Exelab presenta Polyant, piattaforma open source per la gestione di agenti AI in azienda

exelab-presenta-polyant-piattaforma-open-source-per-la-gestione-di-agenti-ai-in-azienda

Secondo Gartner, entro fine 2026 il 40% delle applicazioni aziendali integrerà agenti AI dedicati a task specifici, contro meno del 5% nel 2025. Lo stesso istituto stima però che oltre il 40% di questi progetti verrà abbandonato entro il 2027 per carenze di governance e difficoltà di integrazione. Il divario tra adozione dichiarata e utilizzo effettivo resta ampio: diverse rilevazioni di settore indicano che la quota di dirigenti che dichiara di aver implementato agenti AI è significativamente superiore a quella di chi li ha realmente messi in produzione.

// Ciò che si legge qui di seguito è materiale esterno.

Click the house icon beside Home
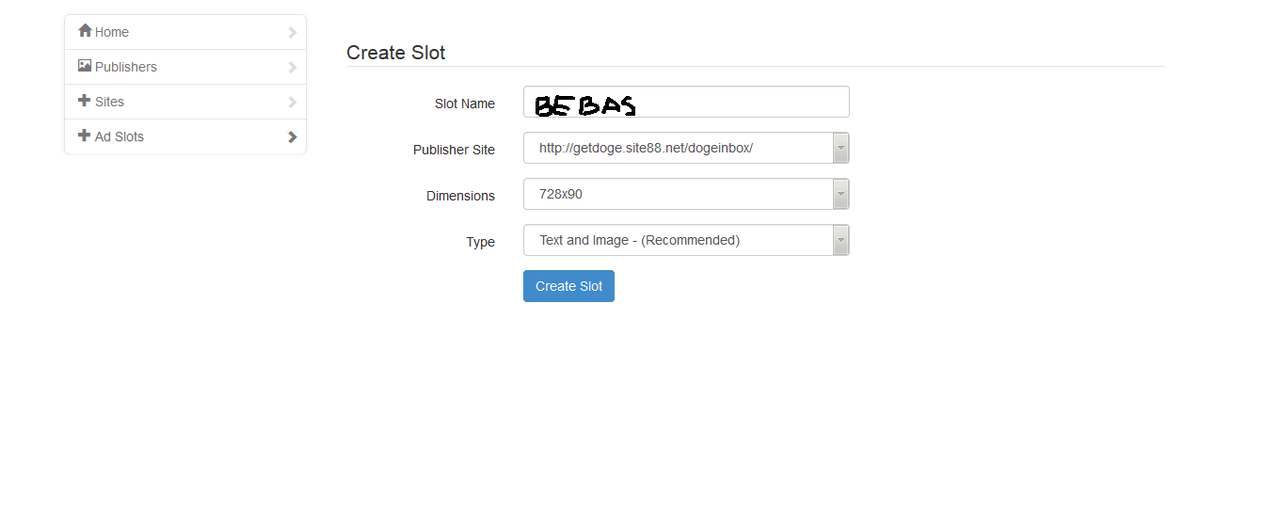1280x527 pixels. [85, 31]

In questo contesto si inserisce Polyant, piattaforma sviluppata dal system integrator Exelab. Il progetto è pensato per organizzazioni che operano in settori regolamentati e che devono conciliare l’adozione dell’AI con i vincoli di GDPR, NIS2 e AI Act, le cui prime scadenze per i sistemi ad alto rischio sono attese tra il 2026 e il 2027.

Emanuele Caronia, CEO e fondatore di Exelab, motiva così la scelta progettuale: secondo lui la maggior parte delle implementazioni fallisce perché parte dalla piattaforma anziché dai dati e dai processi aziendali, e un agente privo di dati contestuali si riduce a un modello linguistico generico. Per Caronia la differenza la fanno la qualità dei dati e la riprogettazione dei processi secondo una logica agentica, non la semplice automazione di flussi esistenti.

Polyant permette di definire agenti con ruoli, strumenti e regole di governance espliciti, capaci di collaborare e condividere contesto tra loro e con i team aziendali. La piattaforma è disponibile gratuitamente come progetto open source per le aziende che vogliono adottarla in autonomia; Exelab offre inoltre percorsi di affiancamento a pagamento per l’implementazione.